» **Your assignment**: I'd like the entries reproduced exactly, with the images omitted.

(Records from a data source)
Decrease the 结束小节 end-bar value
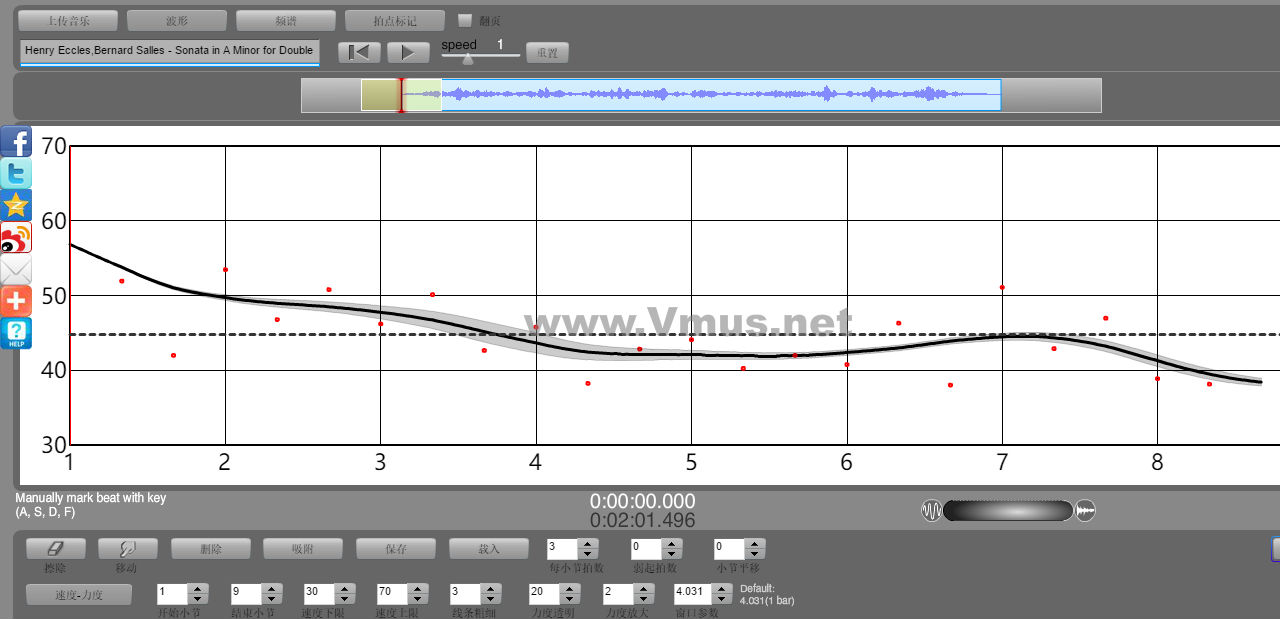Screen dimensions: 1280x619 [x=272, y=599]
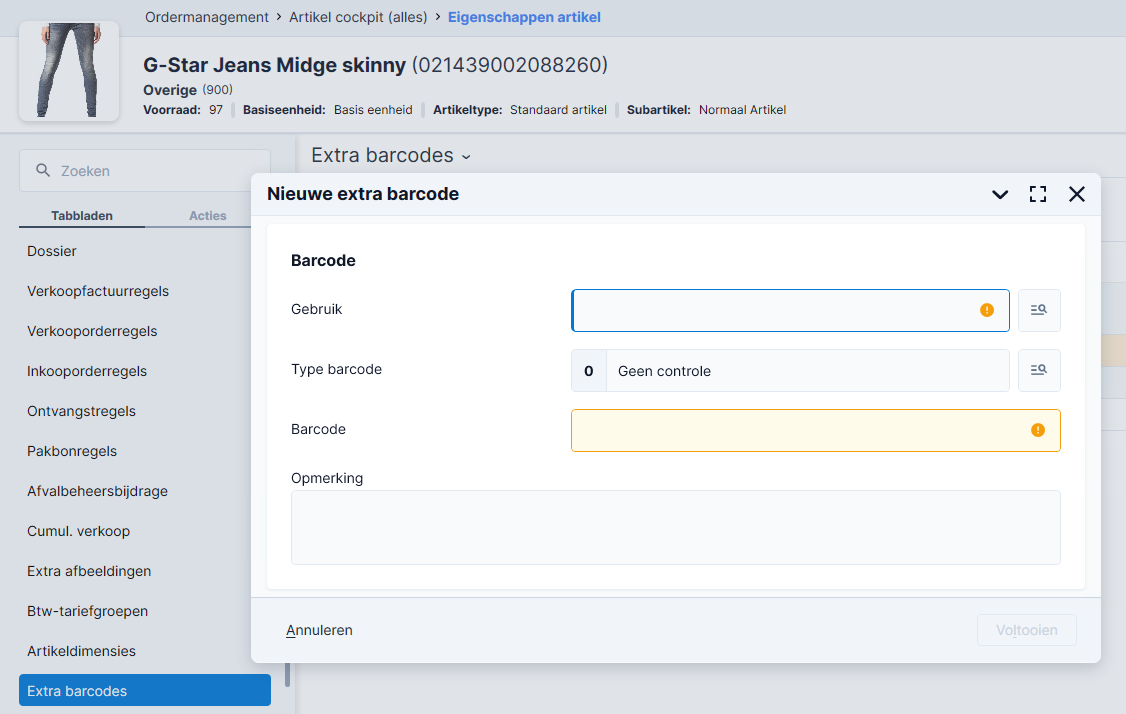Click the Barcode input field
This screenshot has height=714, width=1126.
coord(800,430)
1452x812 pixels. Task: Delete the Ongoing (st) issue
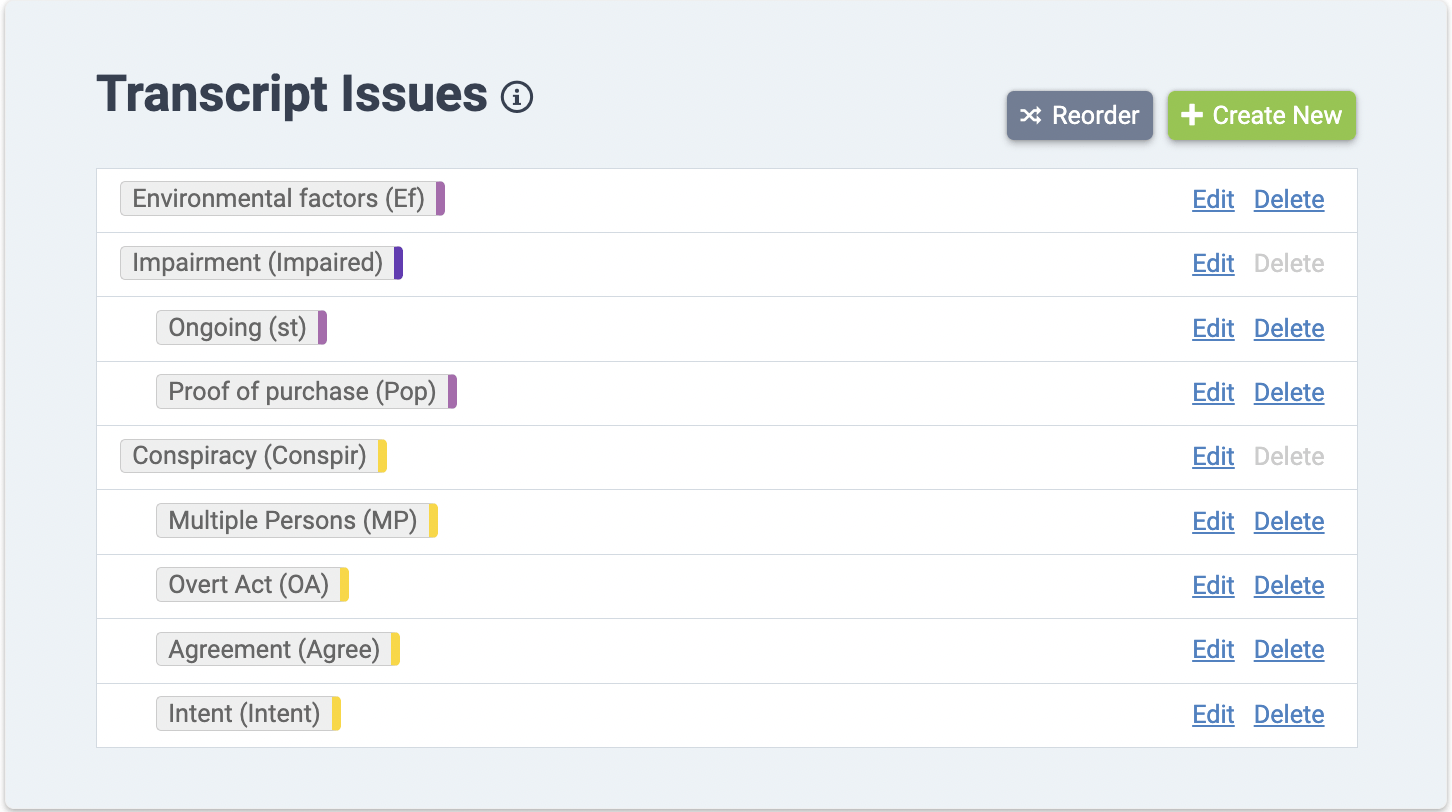click(1288, 329)
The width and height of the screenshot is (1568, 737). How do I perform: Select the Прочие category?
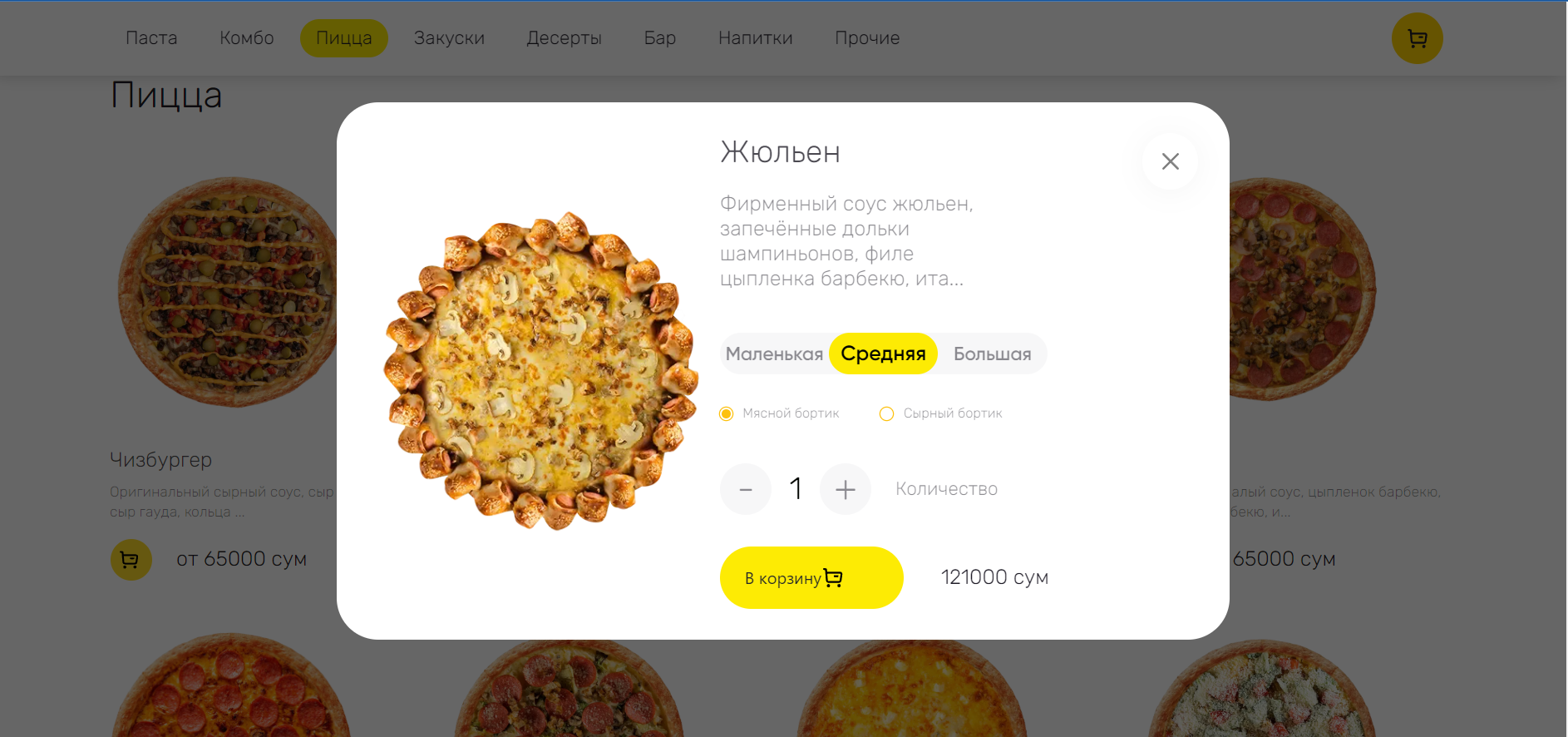867,38
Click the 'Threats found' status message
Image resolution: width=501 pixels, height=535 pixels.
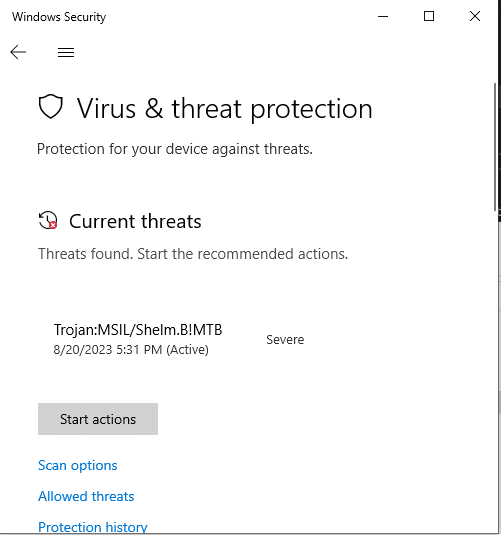tap(193, 254)
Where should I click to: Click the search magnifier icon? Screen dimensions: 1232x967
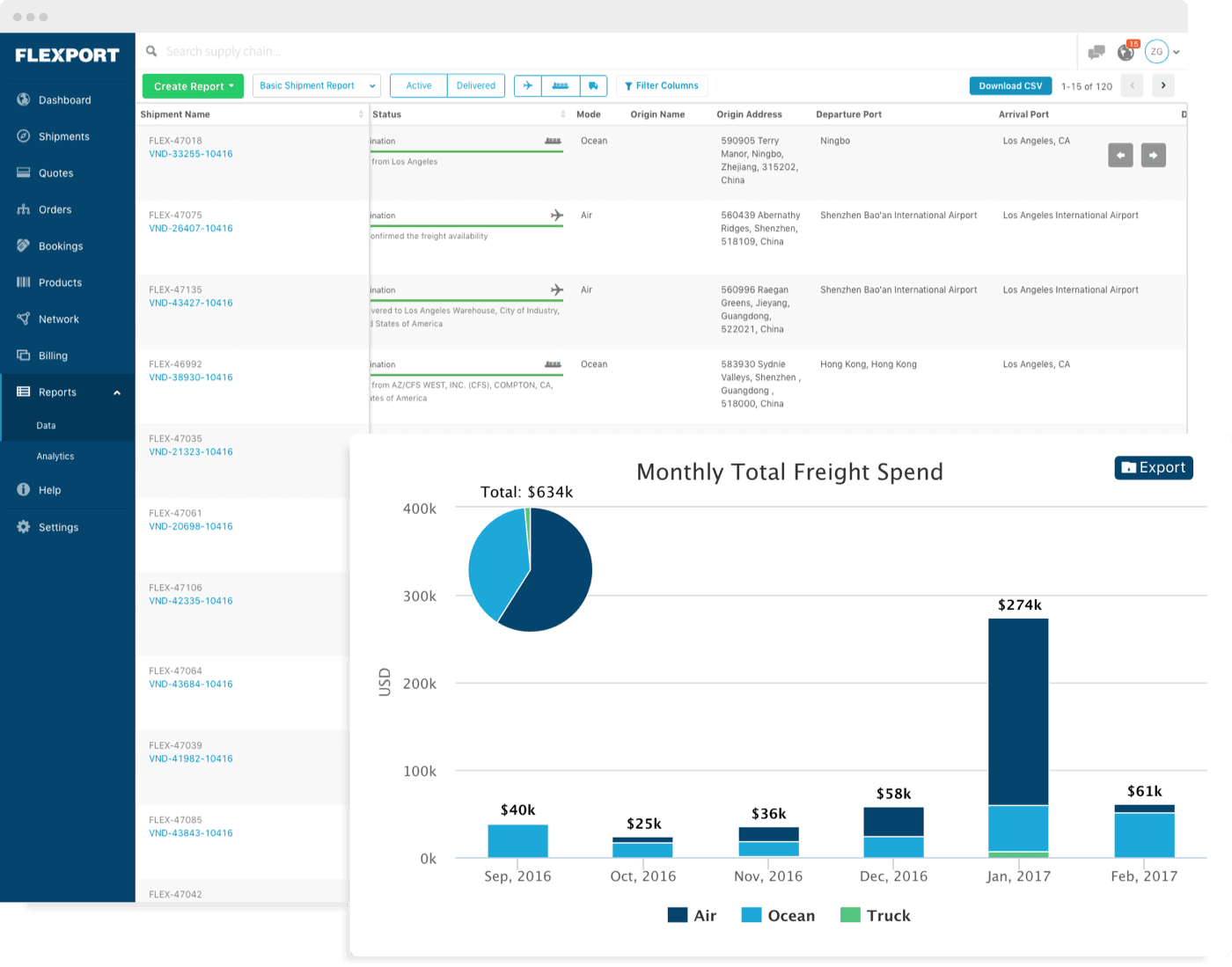pos(151,51)
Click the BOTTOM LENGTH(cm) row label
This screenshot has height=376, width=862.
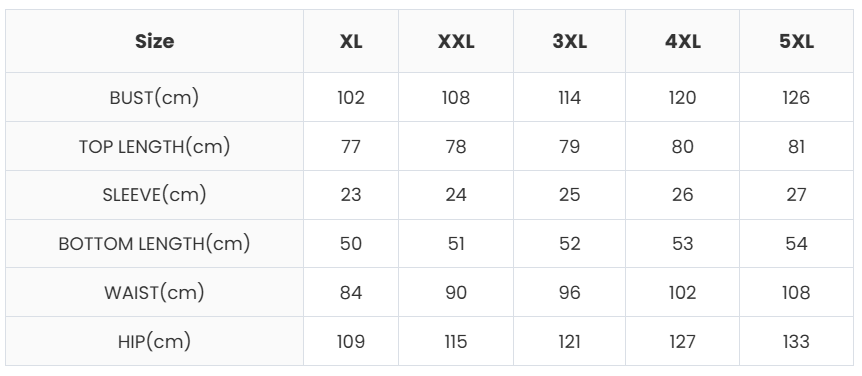154,244
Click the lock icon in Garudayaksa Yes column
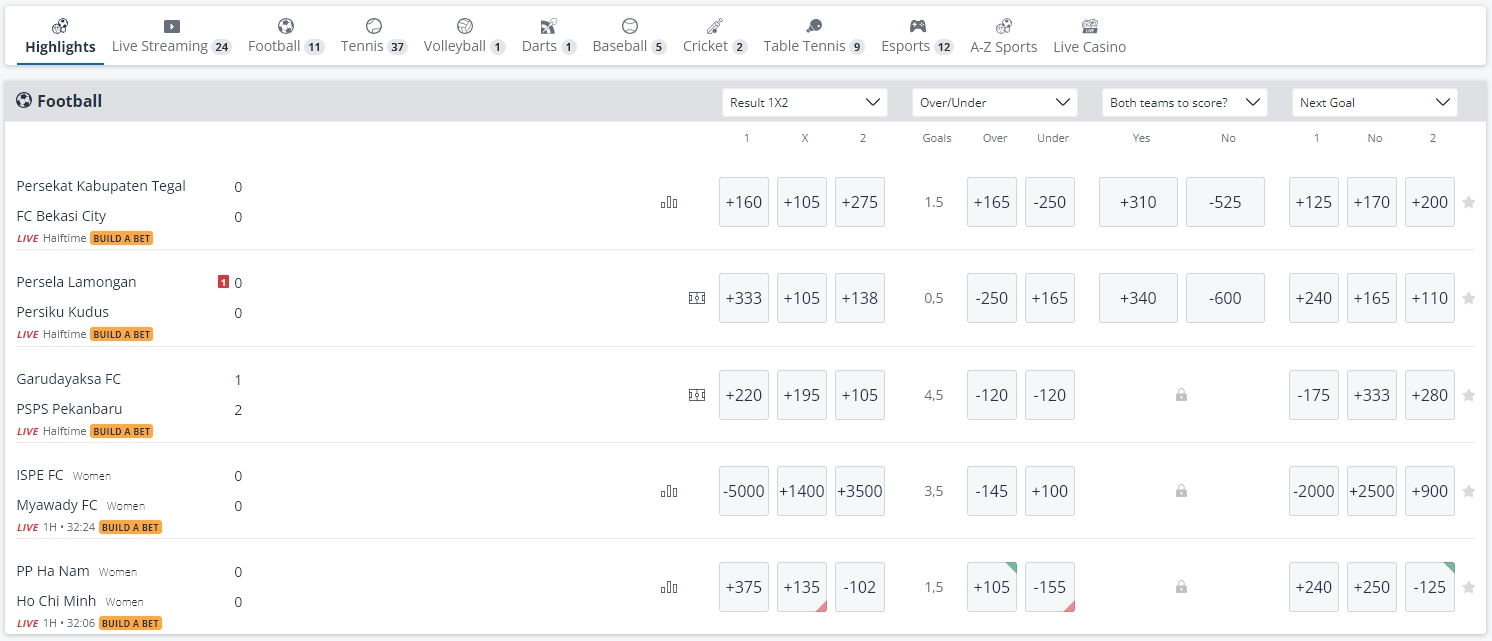This screenshot has height=641, width=1492. pyautogui.click(x=1181, y=395)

» **Finished exercise**:
Decrease the 结束小节 end-bar value
Screen dimensions: 1280x619 [x=272, y=599]
Click the Barcode input field
This screenshot has height=714, width=1126.
coord(800,430)
1452x812 pixels. Task: Delete the Ongoing (st) issue
click(1288, 329)
The width and height of the screenshot is (1568, 737). How do I perform: Select the Прочие category?
867,38
Click the 'Threats found' status message
Image resolution: width=501 pixels, height=535 pixels.
tap(193, 254)
Where should I click to: Click the search magnifier icon? Screen dimensions: 1232x967
pos(151,51)
Click the BOTTOM LENGTH(cm) row label
This screenshot has height=376, width=862.
154,244
Click the lock icon in Garudayaksa Yes column
This screenshot has height=641, width=1492. pyautogui.click(x=1181, y=395)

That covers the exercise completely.